TO BE DONE —
1. Using the excerpt on measurement terms, explain in one to three sentences why the mean does not fully describe a distribution of scores.
2. Please summarize the excerpt on measurement terms in three sentences.

EXCERPT PROVIDED —

○ ○ ○

Central tendency provides statistics that describe the middle, most common, or most normal value in a distribution. The mean, which is technically only appropriate for interval or ratio scaled variables, is the score that is closest to all other scores. The mean also represents the balancing point in a distribution, so that the further a score is from the center, the more pull it will have on the mean in a given direction. It DOES NOT FULLY DESCRIBE A DISTRIBUTION OF SCORES (2 sets of scores could both have a mean of 100 but the variability could be completely different)

Absolute vs Comparative Responses

Comparative response relates 2 or more stimuli (which of the following best describes...social interactions, advance career opportunities) whereas Absolute responses - concerns only a single stimuli; absolute items ask respondents to rate some attribute using response options such as Likert scales.

Synthesis

Compile information together in a different way by combining elements in a new pattern or proposing alternative solutions. "Combine..."

Confirmatory Factor Analysis

Confirmatory factor analysis or CFA is used to confirm an appropriate factor structure for an instrument. Whereas EFA provides tools for exploring factor structure, it does not allow us to modify specific features of our model beyond the number of factors. Furthermore, EFA does not formally support the testing of model fit or statistical significance in our results. CFA extends EFA by providing a framework for proposing a specific measurement model, fitting the model, and then testing statistically for the appropriateness or accuracy of the model given our instrument and data.

○ ○ ○

DATASET CONTENT —

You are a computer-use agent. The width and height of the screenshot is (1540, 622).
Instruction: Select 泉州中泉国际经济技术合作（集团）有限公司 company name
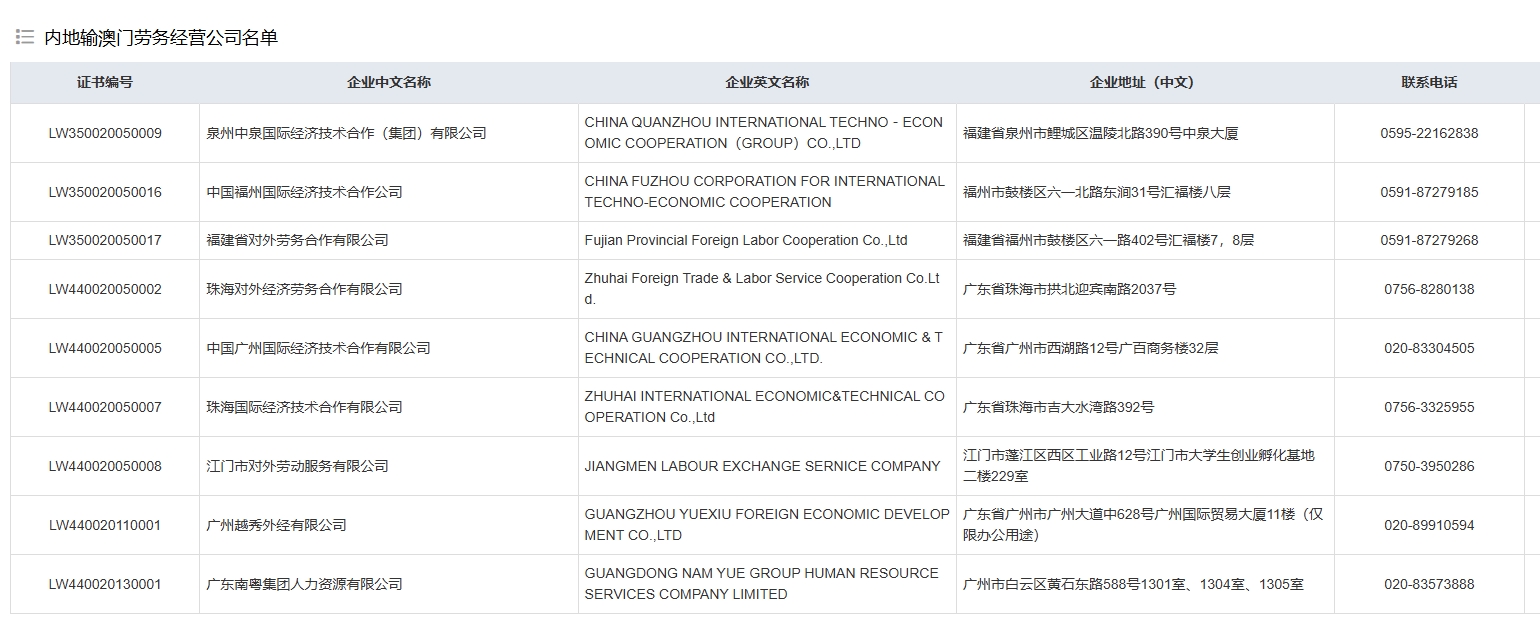coord(346,133)
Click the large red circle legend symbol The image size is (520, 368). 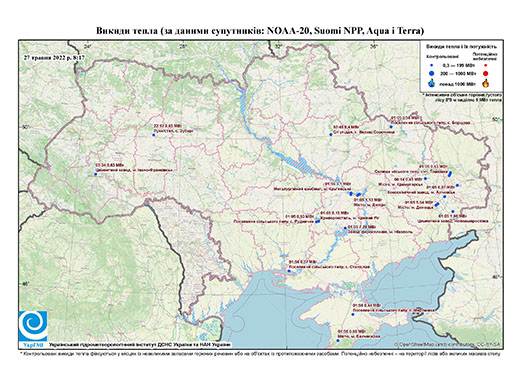[486, 74]
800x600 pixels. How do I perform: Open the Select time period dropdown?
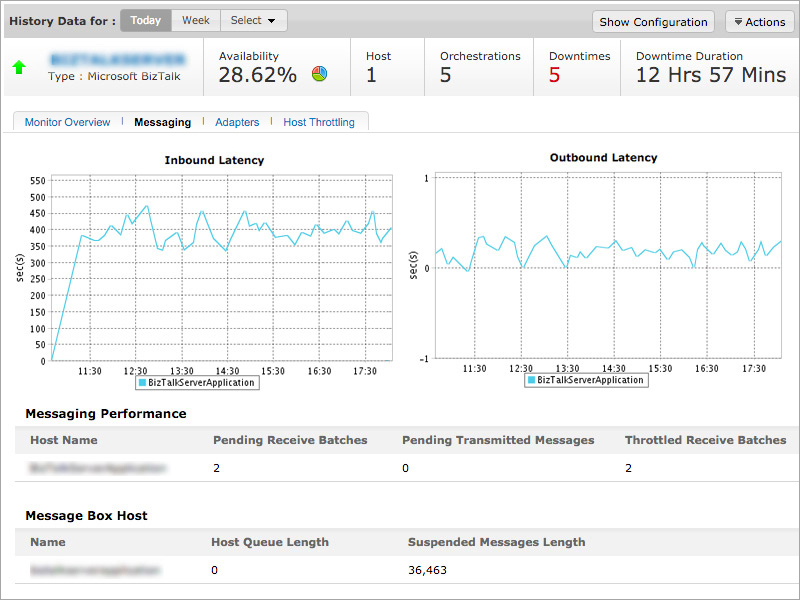pyautogui.click(x=253, y=21)
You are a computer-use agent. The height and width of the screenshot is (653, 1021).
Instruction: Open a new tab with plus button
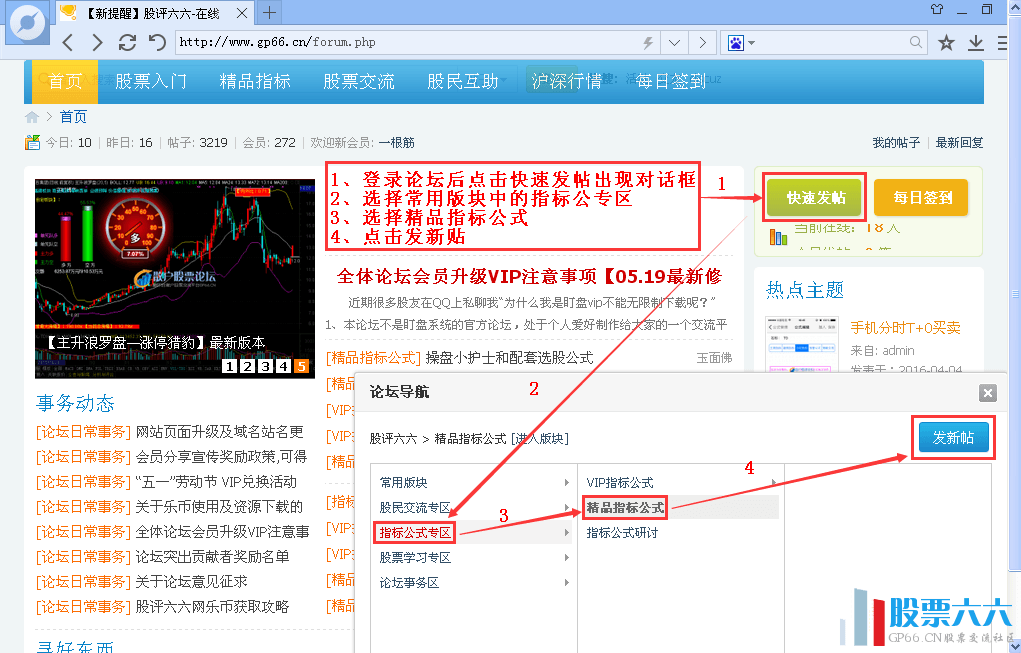click(268, 13)
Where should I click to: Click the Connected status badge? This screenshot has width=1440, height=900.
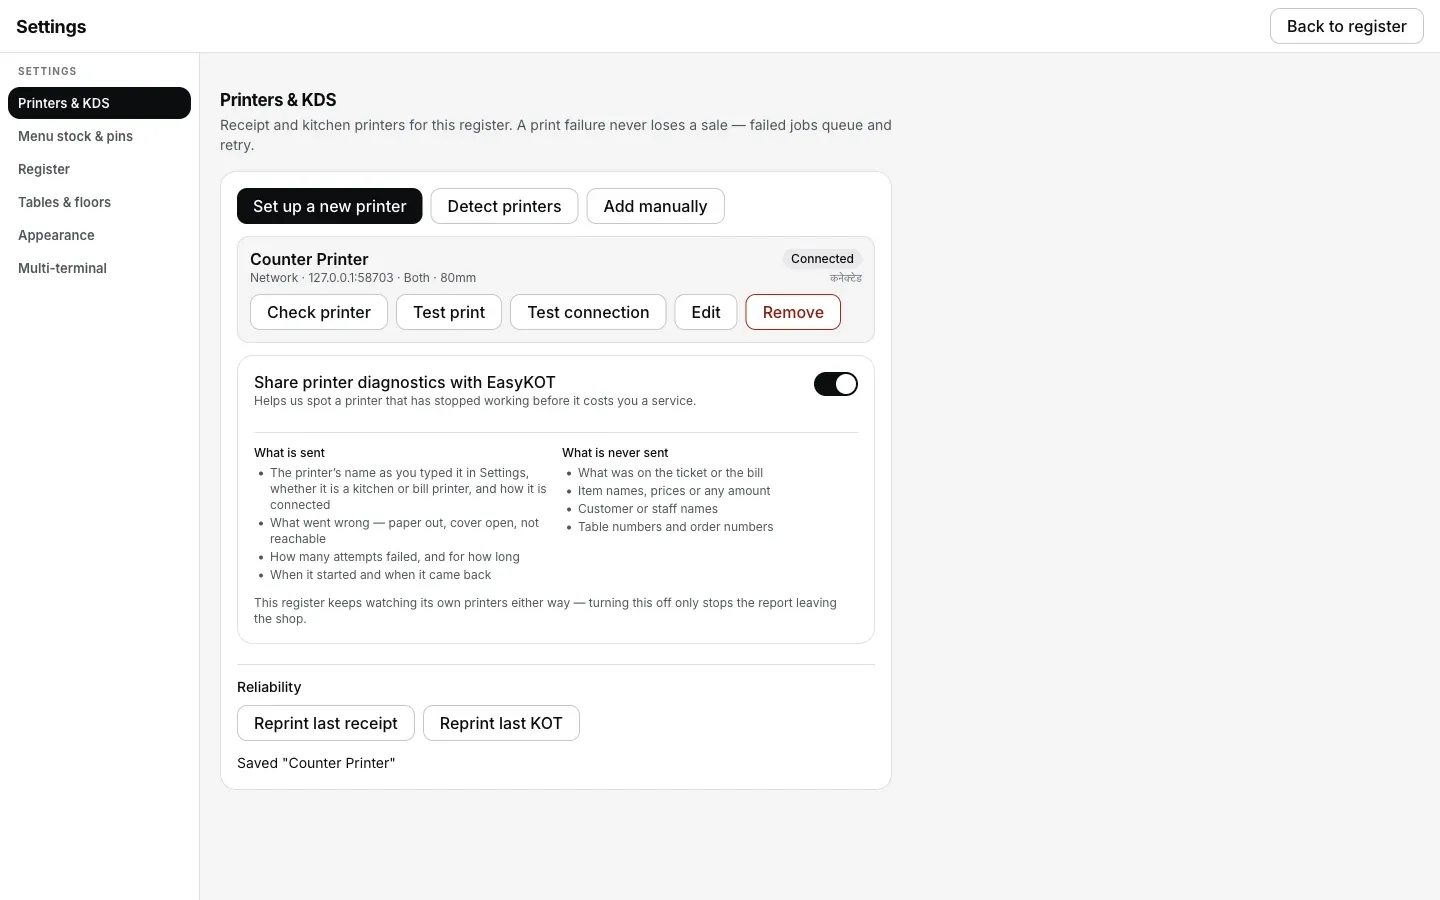click(x=822, y=259)
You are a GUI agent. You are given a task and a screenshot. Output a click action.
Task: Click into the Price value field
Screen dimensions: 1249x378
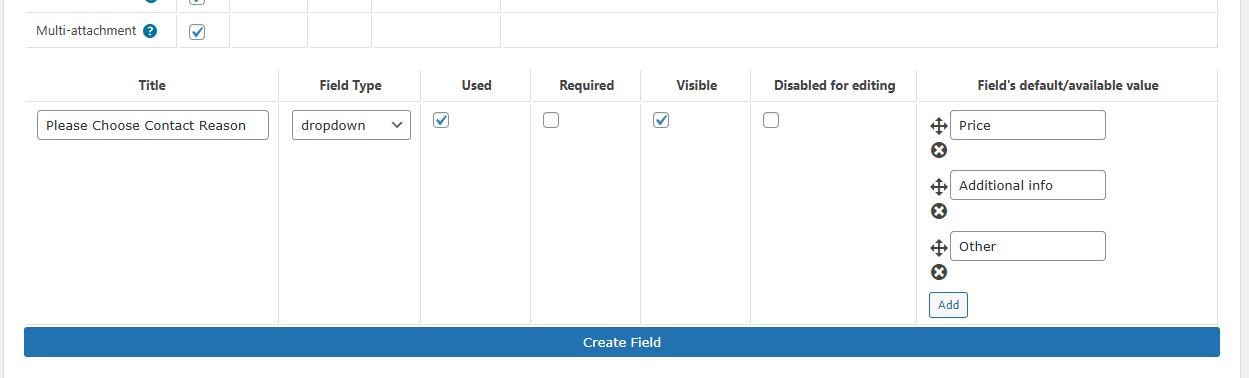pos(1028,125)
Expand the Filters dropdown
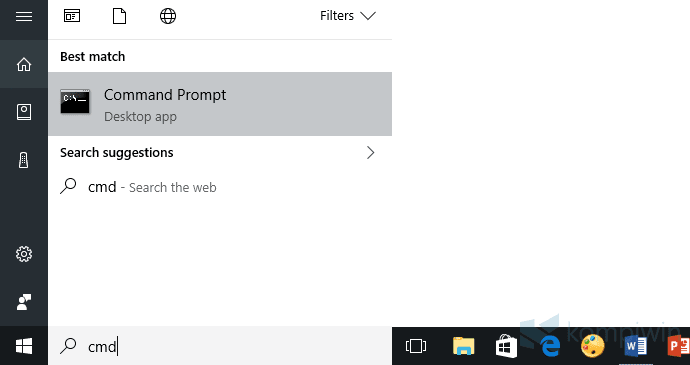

○ ○ ○

EXERCISE RESULTS —
1. The mean does not capture variability. Two sets of scores could both have a mean of 100 while their variability is completely different.

2. Central tendency statistics describe the middle, most common, or most normal value in a distribution. The mean is the balancing point closest to all other scores, but it does not fully describe a distribution, since sets with the same mean can differ completely in variability. Comparative responses relate two or more stimuli, while absolute responses concern a single stimulus rated with options such as Likert scales; synthesis combines information in a new pattern or proposes alternative solutions; and confirmatory factor analysis extends EFA by letting one propose a specific measurement model, fit it, and test statistically how appropriate it is for the instrument and data.